Companion: recheck_tool(tool_id, *, force=False) for re-probing a single tool without scoping to a capability. Same cool-down, same lock.
Used by:
- The gateway's wb_run dispatch path (work_buddy/mcp_server/tools/gateway.py). On hitting a disabled capability, the gateway calls recheck_disabled_capability before returning the disabled-error.
- The sidecar's retry sweep _replay (work_buddy/sidecar/retry_sweep.py). On hitting a disabled capability during a queued retry, the sweep calls recheck_disabled_capability rather than reporting "not found in registry". Falls back to invoking the disabled entry's callable when recheck still says no, since the bridge call inside raises a typed transient exception and the operation re-queues correctly.
Full registry rebuild (only when code changed)¶
mcp_registry_reload capability (calls invalidate_registry() in registry.py) clears _REGISTRY AND purges all work_buddy.* from sys.modules so the next get_registry() rebuilds from current source. Costs ~6–8 seconds (tool_probes ~5s + capability registration ~2s) on a typical machine and re-probes every tool.
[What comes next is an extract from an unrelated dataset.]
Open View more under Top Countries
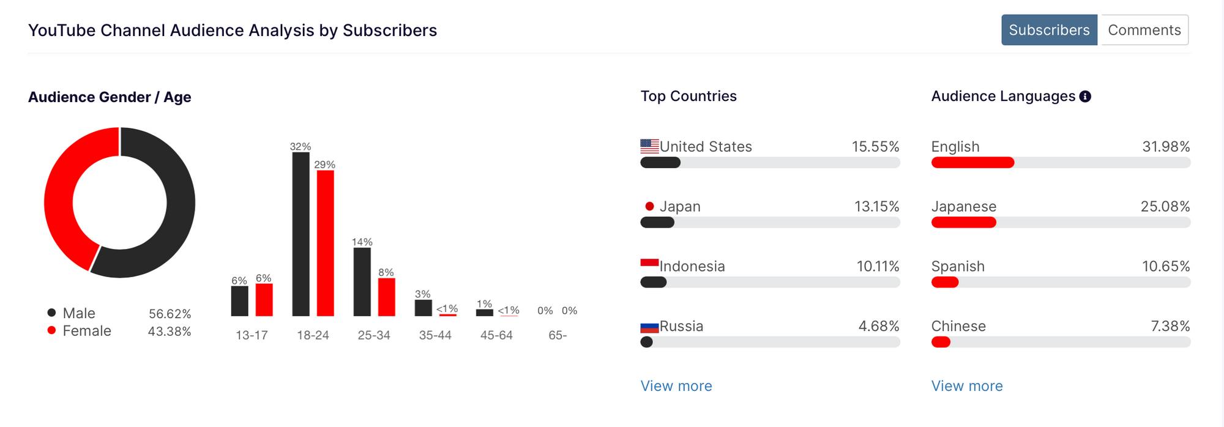point(676,386)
Use only when: - You changed capability code mid-session and want the running gateway to pick up the change without a sidecar restart - You suspect the entire registry is stale (e.g. a workflow / knowledge unit was added)
Do NOT use mcp_registry_reload for transient probe failures. It's a sledgehammer where a per-capability re-probe is the right tool. The 8-second rebuild blocks /health and slows down the gateway for the duration.
Decision tree¶
Capability is disabled / not found in active registry
- Code changed -> mcp_registry_reload
- Probe transient-failed -> recheck_disabled_capability(name)
- Returns True -> capability is back in _REGISTRY, proceed
- Returns False -> tools still down
- Caller wants to retry later -> re-queue / surface
- Caller can run the capability anyway ->
invoke disabled_entry.callable(...)
(typed bridge exception -> @bridge_retry handles)
Declaration-based capabilities¶
Not every capability is a Capability(...) instance in registry.py. A capability can also be an inert declaration in the knowledge store that names an Op (a callable registered by ID in the Op registry). The capability loader resolves declarations at registry-build time and merges the resulting Capability objects into _REGISTRY alongside the directly-registered ones — a declared capability is indistinguishable at dispatch time except for its op_id field. See architecture/data-first-capabilities for the Op registry, the loader, and load-time validation.
Key files¶
work_buddy/mcp_server/registry.py—_REGISTRY,_DISABLED_REGISTRY,Capabilitydataclass,get_registry,get_disabled_registry,invalidate_registrywork_buddy/mcp_server/op_registry.py— Op registry backing declaration-based capabilities (seearchitecture/data-first-capabilities)work_buddy/knowledge/capability_loader.py— resolves capability declarations against the Op registrywork_buddy/recovery.py—recheck_disabled_capability,recheck_tool,_RECOVERY_LOCK,_LAST_RECHECK_ATwork_buddy/obsidian/effects.py—EffectSpecschema for theCapability.effectsmanifestwork_buddy/obsidian/post_write_verify.py—verify_post_write_effectswalkerwork_buddy/tools/__init__.py—DISABLED_CAPABILITIES,is_tool_available,reprobe_onework_buddy/mcp_server/tools/gateway.py— dispatch path with effects-aware PWU handlerwork_buddy/sidecar/retry_sweep.py— sweep path with disabled-cap recovery and effects-aware pre-verify
When in doubt¶
Per-capability is almost always right at runtime. Full reload is for code changes, full inventory rebuilds, or panic-mode diagnosis. The 30s cool-down on per-capability is your friend — it stops aggressive callers from hammering a genuinely-down tool.